La proposition de loi sur l’organisation du référendum a été déclarée recevable à l’Assemblée nationale. Présenté comme un texte technique, ce projet inquiète déjà l’opposition. Elle craint une ouverture vers une réforme constitutionnelle.
Le référendum en RDC revient au centre du débat
Le débat sur le référendum en RDC revient au cœur de la vie politique. L’Assemblée nationale a déclaré recevable une proposition de loi sur son organisation.
Le député Paul-Gaspard Ngondankoy porte ce texte. Il l’a présenté comme une initiative destinée à moderniser le cadre légal du référendum.
Après son examen en plénière, l’Assemblée nationale l’a transmis à la commission Politique, administrative et juridique. Cette commission dispose de dix jours pour déposer son rapport.
Pour son initiateur, cette proposition répond à un besoin juridique. Selon lui, la loi encore utilisée date de la période de transition. Il estime donc nécessaire d’adapter les règles du référendum au contexte institutionnel actuel. Le texte doit préciser les conditions d’organisation, les procédures et les règles applicables en cas de contestation.
Mais le sujet dépasse vite le cadre technique. En RDC, toute question liée au référendum touche aussi au débat constitutionnel.
L’opposition redoute une manœuvre politique. Elle craint que cette loi serve plus tard à ouvrir la voie à une réforme de la Constitution. Plusieurs opposants rappellent l’importance de l’article 220. Cet article protège notamment la durée et le nombre des mandats présidentiels.
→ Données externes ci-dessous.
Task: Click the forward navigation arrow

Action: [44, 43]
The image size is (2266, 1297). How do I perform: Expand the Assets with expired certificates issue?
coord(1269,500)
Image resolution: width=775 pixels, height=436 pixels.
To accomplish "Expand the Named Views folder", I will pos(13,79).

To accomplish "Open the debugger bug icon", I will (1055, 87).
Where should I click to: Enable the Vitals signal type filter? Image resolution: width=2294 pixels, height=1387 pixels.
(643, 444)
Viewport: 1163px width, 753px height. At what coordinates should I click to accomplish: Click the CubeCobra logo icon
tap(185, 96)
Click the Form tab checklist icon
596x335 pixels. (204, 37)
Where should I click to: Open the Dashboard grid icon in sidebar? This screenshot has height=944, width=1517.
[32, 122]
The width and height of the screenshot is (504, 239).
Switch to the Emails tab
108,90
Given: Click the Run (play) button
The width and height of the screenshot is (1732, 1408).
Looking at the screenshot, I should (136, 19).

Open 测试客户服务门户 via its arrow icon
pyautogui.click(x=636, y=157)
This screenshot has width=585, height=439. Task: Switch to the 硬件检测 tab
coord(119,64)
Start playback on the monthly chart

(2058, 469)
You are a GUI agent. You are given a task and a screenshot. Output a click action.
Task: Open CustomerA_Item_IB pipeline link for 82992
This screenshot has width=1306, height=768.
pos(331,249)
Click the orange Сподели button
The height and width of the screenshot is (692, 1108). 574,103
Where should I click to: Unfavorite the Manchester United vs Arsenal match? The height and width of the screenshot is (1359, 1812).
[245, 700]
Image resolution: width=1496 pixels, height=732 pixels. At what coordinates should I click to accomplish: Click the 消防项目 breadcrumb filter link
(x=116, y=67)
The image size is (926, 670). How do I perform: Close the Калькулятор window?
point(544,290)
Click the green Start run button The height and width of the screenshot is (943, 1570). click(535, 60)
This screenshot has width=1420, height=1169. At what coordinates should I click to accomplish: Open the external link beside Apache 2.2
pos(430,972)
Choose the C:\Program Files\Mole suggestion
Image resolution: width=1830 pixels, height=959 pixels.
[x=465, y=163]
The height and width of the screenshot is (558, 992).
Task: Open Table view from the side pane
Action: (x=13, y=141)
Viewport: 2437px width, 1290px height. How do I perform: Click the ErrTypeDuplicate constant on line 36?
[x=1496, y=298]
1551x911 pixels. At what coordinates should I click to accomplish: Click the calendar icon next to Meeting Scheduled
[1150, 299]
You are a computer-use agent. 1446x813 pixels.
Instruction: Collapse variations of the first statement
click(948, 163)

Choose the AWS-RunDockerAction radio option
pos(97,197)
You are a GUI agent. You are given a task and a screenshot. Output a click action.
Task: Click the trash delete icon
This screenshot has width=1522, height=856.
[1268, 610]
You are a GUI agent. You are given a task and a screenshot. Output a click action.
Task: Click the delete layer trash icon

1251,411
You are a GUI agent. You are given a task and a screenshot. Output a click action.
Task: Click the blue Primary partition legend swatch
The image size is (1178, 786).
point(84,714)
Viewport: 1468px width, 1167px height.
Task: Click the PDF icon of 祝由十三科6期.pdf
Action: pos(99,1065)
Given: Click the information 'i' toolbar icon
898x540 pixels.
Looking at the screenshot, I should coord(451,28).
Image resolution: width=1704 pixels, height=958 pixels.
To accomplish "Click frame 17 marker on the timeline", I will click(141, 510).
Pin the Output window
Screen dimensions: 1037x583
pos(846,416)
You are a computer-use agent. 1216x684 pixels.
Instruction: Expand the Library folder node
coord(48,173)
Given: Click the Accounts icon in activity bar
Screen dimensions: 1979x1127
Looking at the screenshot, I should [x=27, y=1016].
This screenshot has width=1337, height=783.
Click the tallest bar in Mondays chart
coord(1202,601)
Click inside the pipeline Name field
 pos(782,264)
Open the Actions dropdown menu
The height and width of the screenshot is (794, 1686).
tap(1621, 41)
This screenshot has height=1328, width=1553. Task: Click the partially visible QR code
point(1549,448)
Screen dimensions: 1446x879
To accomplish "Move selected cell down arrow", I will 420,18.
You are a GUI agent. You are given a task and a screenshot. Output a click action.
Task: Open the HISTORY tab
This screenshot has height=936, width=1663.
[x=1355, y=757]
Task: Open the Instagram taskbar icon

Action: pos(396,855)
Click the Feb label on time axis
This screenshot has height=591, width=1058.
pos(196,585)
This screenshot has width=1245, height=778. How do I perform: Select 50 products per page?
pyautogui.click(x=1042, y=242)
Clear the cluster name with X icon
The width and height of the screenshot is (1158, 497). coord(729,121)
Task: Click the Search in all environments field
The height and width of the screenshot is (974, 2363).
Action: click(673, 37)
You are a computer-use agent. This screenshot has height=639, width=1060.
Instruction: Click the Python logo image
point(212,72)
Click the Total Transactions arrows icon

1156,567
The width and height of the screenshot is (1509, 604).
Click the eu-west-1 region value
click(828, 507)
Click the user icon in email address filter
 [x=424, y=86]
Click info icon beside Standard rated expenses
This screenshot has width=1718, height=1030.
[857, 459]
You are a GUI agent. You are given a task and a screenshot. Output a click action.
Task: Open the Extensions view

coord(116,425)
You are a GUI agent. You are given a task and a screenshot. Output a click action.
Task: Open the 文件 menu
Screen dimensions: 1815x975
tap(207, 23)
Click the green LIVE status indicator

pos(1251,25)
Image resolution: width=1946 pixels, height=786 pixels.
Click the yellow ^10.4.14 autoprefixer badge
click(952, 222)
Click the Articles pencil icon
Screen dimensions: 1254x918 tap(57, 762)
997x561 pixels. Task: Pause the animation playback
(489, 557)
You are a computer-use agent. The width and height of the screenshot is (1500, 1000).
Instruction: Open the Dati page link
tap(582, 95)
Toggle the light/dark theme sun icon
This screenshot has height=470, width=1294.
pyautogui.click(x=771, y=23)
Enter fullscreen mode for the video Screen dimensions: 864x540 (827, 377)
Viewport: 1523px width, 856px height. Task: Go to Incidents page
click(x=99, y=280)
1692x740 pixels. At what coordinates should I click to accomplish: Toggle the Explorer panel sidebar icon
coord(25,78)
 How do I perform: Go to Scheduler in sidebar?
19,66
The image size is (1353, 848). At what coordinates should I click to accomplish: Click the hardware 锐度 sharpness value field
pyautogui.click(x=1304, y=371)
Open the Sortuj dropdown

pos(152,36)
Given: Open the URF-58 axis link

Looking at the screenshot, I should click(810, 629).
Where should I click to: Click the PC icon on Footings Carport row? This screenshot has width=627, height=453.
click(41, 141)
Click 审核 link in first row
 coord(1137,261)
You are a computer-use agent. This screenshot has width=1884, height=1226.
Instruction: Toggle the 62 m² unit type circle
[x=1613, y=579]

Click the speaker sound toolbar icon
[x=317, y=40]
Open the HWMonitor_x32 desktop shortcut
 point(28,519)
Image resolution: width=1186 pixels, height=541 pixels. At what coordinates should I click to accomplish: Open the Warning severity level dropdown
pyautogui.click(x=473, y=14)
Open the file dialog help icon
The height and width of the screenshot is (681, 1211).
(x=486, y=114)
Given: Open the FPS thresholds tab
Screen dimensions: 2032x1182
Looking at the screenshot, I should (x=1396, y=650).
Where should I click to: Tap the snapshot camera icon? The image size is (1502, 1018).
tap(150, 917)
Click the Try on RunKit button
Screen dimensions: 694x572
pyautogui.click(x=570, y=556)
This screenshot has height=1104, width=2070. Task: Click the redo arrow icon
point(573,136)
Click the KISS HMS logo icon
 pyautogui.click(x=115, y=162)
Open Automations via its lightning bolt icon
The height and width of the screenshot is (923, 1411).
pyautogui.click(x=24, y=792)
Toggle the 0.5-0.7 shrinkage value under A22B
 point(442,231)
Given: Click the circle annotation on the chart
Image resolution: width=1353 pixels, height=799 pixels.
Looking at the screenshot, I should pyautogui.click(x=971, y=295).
Il protège aussi la forme républicaine de l’État et l’indépendance du pouvoir judiciaire.
La confiance au cœur du débat
Pour la majorité, cette loi vise seulement à encadrer un mécanisme prévu par la Constitution. Pour l’opposition, le risque politique reste réel.
Le véritable enjeu reste donc la confiance. Un référendum peut renforcer la démocratie quand les règles sont claires. Il peut aussi créer des tensions lorsqu’une partie de la classe politique doute des intentions du pouvoir.
Dans ce contexte, le rapport de la commission PAJ sera très attendu. Il devra clarifier la portée du texte et les garanties prévues.
En RDC, la question du référendum ne concerne pas seulement une procédure. Elle rouvre un débat plus large sur les limites du pouvoir, la stabilité des institutions et la confiance entre dirigeants et citoyens.